Data to examine.
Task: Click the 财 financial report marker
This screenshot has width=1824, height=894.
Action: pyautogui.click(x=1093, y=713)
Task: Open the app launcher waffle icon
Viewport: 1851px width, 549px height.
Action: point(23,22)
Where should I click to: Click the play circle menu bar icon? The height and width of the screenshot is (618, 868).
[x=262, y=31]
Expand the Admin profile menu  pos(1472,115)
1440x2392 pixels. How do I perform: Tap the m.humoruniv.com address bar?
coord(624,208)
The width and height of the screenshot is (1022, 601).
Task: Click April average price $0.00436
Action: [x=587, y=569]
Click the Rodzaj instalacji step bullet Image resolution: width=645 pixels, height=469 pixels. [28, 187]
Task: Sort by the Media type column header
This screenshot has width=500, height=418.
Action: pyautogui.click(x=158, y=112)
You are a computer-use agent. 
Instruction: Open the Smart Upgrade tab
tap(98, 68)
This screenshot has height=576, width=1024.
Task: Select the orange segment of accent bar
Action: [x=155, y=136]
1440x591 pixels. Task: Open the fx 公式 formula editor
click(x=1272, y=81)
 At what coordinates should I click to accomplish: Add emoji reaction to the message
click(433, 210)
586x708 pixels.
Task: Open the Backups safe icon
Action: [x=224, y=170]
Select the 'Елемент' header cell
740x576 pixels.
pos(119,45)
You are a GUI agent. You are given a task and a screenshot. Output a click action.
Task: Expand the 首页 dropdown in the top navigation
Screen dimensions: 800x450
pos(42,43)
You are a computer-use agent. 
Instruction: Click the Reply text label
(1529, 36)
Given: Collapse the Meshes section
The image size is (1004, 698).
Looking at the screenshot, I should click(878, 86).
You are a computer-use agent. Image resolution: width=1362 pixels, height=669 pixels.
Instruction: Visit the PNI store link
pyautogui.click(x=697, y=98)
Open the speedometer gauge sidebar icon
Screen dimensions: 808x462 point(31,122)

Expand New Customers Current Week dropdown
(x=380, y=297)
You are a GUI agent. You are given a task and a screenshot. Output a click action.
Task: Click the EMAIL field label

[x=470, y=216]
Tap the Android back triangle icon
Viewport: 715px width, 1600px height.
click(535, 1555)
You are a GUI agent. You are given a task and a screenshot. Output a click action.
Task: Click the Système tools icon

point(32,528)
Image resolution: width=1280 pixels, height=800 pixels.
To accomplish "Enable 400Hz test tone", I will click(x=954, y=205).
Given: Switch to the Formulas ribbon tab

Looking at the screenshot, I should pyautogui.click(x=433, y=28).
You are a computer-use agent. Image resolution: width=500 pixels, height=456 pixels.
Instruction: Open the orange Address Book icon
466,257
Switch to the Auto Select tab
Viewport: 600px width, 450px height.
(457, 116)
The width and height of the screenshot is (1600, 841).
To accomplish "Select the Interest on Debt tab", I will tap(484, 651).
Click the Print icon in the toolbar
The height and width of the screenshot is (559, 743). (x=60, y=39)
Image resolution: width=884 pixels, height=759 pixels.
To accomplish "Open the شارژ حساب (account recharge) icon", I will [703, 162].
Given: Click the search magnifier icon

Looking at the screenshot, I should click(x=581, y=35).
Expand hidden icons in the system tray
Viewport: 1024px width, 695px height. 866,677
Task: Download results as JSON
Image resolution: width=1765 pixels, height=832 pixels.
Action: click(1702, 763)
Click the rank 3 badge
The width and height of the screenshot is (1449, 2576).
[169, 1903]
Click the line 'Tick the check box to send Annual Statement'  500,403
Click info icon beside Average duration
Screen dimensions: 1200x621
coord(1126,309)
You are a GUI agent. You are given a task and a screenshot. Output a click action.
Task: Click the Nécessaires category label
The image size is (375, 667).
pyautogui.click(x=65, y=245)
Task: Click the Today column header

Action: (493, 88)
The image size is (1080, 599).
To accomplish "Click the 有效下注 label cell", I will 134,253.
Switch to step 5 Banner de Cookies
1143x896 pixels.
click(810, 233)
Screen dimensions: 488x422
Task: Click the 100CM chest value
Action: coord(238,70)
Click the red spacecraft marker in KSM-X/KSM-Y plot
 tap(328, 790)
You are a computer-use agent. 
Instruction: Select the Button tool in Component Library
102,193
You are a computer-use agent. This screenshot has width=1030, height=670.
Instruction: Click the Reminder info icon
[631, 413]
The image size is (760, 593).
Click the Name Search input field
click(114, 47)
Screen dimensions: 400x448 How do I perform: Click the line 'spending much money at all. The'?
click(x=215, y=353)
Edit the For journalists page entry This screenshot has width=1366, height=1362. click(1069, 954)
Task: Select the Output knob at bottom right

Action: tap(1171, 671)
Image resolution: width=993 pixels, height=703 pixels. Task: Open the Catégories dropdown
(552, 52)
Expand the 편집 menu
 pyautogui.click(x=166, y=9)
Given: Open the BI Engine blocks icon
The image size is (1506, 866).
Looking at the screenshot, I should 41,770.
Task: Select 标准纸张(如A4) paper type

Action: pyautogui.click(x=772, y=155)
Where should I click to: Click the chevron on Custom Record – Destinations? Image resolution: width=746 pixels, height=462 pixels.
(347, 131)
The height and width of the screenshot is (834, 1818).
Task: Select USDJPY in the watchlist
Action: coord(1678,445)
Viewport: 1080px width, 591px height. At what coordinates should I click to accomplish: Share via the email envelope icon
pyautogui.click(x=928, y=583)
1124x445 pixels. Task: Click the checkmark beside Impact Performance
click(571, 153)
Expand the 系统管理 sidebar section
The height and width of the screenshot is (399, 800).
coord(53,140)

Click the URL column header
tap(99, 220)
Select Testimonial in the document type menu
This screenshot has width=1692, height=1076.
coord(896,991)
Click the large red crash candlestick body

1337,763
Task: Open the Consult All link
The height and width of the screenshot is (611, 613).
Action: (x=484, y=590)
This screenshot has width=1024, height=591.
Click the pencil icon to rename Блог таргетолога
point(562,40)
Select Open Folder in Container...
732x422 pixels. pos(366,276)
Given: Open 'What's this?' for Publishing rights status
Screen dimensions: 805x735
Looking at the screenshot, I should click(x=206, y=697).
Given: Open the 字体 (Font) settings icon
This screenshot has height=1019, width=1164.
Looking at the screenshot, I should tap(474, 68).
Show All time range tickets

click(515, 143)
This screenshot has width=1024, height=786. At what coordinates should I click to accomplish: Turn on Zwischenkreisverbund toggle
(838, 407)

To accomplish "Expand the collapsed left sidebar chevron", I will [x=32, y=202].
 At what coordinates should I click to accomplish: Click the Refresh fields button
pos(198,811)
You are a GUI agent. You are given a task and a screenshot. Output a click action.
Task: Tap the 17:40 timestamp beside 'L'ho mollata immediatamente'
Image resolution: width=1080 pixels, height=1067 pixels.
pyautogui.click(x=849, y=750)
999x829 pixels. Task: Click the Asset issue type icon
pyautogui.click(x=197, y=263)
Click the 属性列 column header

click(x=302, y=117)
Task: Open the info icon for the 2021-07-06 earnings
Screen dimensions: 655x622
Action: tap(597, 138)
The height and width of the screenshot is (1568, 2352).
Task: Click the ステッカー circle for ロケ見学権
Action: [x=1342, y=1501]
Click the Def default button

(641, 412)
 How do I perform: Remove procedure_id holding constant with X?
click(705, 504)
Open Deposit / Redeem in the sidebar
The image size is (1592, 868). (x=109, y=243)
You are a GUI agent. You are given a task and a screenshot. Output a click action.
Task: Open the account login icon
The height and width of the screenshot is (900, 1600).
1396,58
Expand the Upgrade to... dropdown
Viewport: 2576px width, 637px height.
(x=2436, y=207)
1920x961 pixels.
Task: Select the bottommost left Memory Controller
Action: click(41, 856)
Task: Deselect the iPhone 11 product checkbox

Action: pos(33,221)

Task brief.
Word for word, copy out the data.

Completed exercise.
Task: Click the 财 financial report marker
This screenshot has width=1824, height=894.
Action: pyautogui.click(x=1093, y=713)
Task: Open the app launcher waffle icon
Viewport: 1851px width, 549px height.
Action: point(23,22)
Where should I click to: Click the play circle menu bar icon? The height and width of the screenshot is (618, 868).
[x=262, y=31]
Expand the Admin profile menu  pos(1472,115)
1440x2392 pixels. How do I perform: Tap the m.humoruniv.com address bar?
coord(624,208)
The width and height of the screenshot is (1022, 601).
Task: Click April average price $0.00436
Action: [x=587, y=569]
Click the Rodzaj instalacji step bullet Image resolution: width=645 pixels, height=469 pixels. [28, 187]
Task: Sort by the Media type column header
This screenshot has width=500, height=418.
Action: pyautogui.click(x=158, y=112)
You are a computer-use agent. 
Instruction: Open the Smart Upgrade tab
tap(98, 68)
This screenshot has height=576, width=1024.
Task: Select the orange segment of accent bar
Action: [x=155, y=136]
1440x591 pixels. Task: Open the fx 公式 formula editor
click(x=1272, y=81)
 At what coordinates should I click to accomplish: Add emoji reaction to the message
click(433, 210)
586x708 pixels.
Task: Open the Backups safe icon
Action: [x=224, y=170]
Select the 'Елемент' header cell
740x576 pixels.
pos(119,45)
You are a GUI agent. You are given a task and a screenshot. Output a click action.
Task: Expand the 首页 dropdown in the top navigation
Screen dimensions: 800x450
pos(42,43)
You are a computer-use agent. 
Instruction: Click the Reply text label
(1529, 36)
Given: Collapse the Meshes section
The image size is (1004, 698).
Looking at the screenshot, I should click(878, 86).
You are a computer-use agent. Image resolution: width=1362 pixels, height=669 pixels.
Instruction: Visit the PNI store link
pyautogui.click(x=697, y=98)
Open the speedometer gauge sidebar icon
Screen dimensions: 808x462 point(31,122)

Expand New Customers Current Week dropdown
(x=380, y=297)
You are a GUI agent. You are given a task and a screenshot. Output a click action.
Task: Click the EMAIL field label

[x=470, y=216]
Tap the Android back triangle icon
Viewport: 715px width, 1600px height.
click(535, 1555)
You are a GUI agent. You are given a task and a screenshot. Output a click action.
Task: Click the Système tools icon

point(32,528)
Image resolution: width=1280 pixels, height=800 pixels.
To accomplish "Enable 400Hz test tone", I will click(x=954, y=205).
Given: Switch to the Formulas ribbon tab

Looking at the screenshot, I should pyautogui.click(x=433, y=28).
You are a computer-use agent. Image resolution: width=500 pixels, height=456 pixels.
Instruction: Open the orange Address Book icon
466,257
Switch to the Auto Select tab
Viewport: 600px width, 450px height.
(457, 116)
The width and height of the screenshot is (1600, 841).
To accomplish "Select the Interest on Debt tab", I will tap(484, 651).
Click the Print icon in the toolbar
The height and width of the screenshot is (559, 743). (x=60, y=39)
Image resolution: width=884 pixels, height=759 pixels.
To accomplish "Open the شارژ حساب (account recharge) icon", I will [703, 162].
Given: Click the search magnifier icon

Looking at the screenshot, I should click(x=581, y=35).
Expand hidden icons in the system tray
Viewport: 1024px width, 695px height. 866,677
Task: Download results as JSON
Image resolution: width=1765 pixels, height=832 pixels.
Action: click(1702, 763)
Click the rank 3 badge
The width and height of the screenshot is (1449, 2576).
[169, 1903]
Click the line 'Tick the check box to send Annual Statement'  500,403
Click info icon beside Average duration
Screen dimensions: 1200x621
coord(1126,309)
You are a GUI agent. You are given a task and a screenshot. Output a click action.
Task: Click the Nécessaires category label
The image size is (375, 667).
pyautogui.click(x=65, y=245)
Task: Click the Today column header

Action: (493, 88)
The image size is (1080, 599).
To accomplish "Click the 有效下注 label cell", I will 134,253.
Switch to step 5 Banner de Cookies
1143x896 pixels.
click(810, 233)
Screen dimensions: 488x422
Task: Click the 100CM chest value
Action: coord(238,70)
Click the red spacecraft marker in KSM-X/KSM-Y plot
 tap(328, 790)
You are a computer-use agent. 
Instruction: Select the Button tool in Component Library
102,193
You are a computer-use agent. This screenshot has width=1030, height=670.
Instruction: Click the Reminder info icon
[631, 413]
The image size is (760, 593).
Click the Name Search input field
click(114, 47)
Screen dimensions: 400x448 How do I perform: Click the line 'spending much money at all. The'?
click(x=215, y=353)
Edit the For journalists page entry This screenshot has width=1366, height=1362. click(1069, 954)
Task: Select the Output knob at bottom right

Action: tap(1171, 671)
Image resolution: width=993 pixels, height=703 pixels. Task: Open the Catégories dropdown
(552, 52)
Expand the 편집 menu
 pyautogui.click(x=166, y=9)
Given: Open the BI Engine blocks icon
The image size is (1506, 866).
Looking at the screenshot, I should 41,770.
Task: Select 标准纸张(如A4) paper type

Action: pyautogui.click(x=772, y=155)
Where should I click to: Click the chevron on Custom Record – Destinations? Image resolution: width=746 pixels, height=462 pixels.
(347, 131)
The height and width of the screenshot is (834, 1818).
Task: Select USDJPY in the watchlist
Action: coord(1678,445)
Viewport: 1080px width, 591px height. At what coordinates should I click to accomplish: Share via the email envelope icon
pyautogui.click(x=928, y=583)
1124x445 pixels. Task: Click the checkmark beside Impact Performance
click(571, 153)
Expand the 系统管理 sidebar section
The height and width of the screenshot is (399, 800).
coord(53,140)

Click the URL column header
tap(99, 220)
Select Testimonial in the document type menu
This screenshot has width=1692, height=1076.
coord(896,991)
Click the large red crash candlestick body

1337,763
Task: Open the Consult All link
The height and width of the screenshot is (611, 613).
Action: (x=484, y=590)
This screenshot has width=1024, height=591.
Click the pencil icon to rename Блог таргетолога
point(562,40)
Select Open Folder in Container...
732x422 pixels. pos(366,276)
Given: Open 'What's this?' for Publishing rights status
Screen dimensions: 805x735
Looking at the screenshot, I should click(x=206, y=697).
Given: Open the 字体 (Font) settings icon
This screenshot has height=1019, width=1164.
Looking at the screenshot, I should tap(474, 68).
Show All time range tickets

click(515, 143)
This screenshot has width=1024, height=786. At what coordinates should I click to accomplish: Turn on Zwischenkreisverbund toggle
(838, 407)

To accomplish "Expand the collapsed left sidebar chevron", I will [x=32, y=202].
 At what coordinates should I click to accomplish: Click the Refresh fields button
pos(198,811)
You are a GUI agent. You are given a task and a screenshot. Output a click action.
Task: Tap the 17:40 timestamp beside 'L'ho mollata immediatamente'
Image resolution: width=1080 pixels, height=1067 pixels.
pyautogui.click(x=849, y=750)
999x829 pixels. Task: Click the Asset issue type icon
pyautogui.click(x=197, y=263)
Click the 属性列 column header

click(x=302, y=117)
Task: Open the info icon for the 2021-07-06 earnings
Screen dimensions: 655x622
Action: tap(597, 138)
The height and width of the screenshot is (1568, 2352).
Task: Click the ステッカー circle for ロケ見学権
Action: [x=1342, y=1501]
Click the Def default button

(641, 412)
 How do I perform: Remove procedure_id holding constant with X?
click(705, 504)
Open Deposit / Redeem in the sidebar
The image size is (1592, 868). (x=109, y=243)
You are a GUI agent. You are given a task and a screenshot. Output a click action.
Task: Open the account login icon
The height and width of the screenshot is (900, 1600).
1396,58
Expand the Upgrade to... dropdown
Viewport: 2576px width, 637px height.
(x=2436, y=207)
1920x961 pixels.
Task: Select the bottommost left Memory Controller
Action: click(41, 856)
Task: Deselect the iPhone 11 product checkbox

Action: pos(33,221)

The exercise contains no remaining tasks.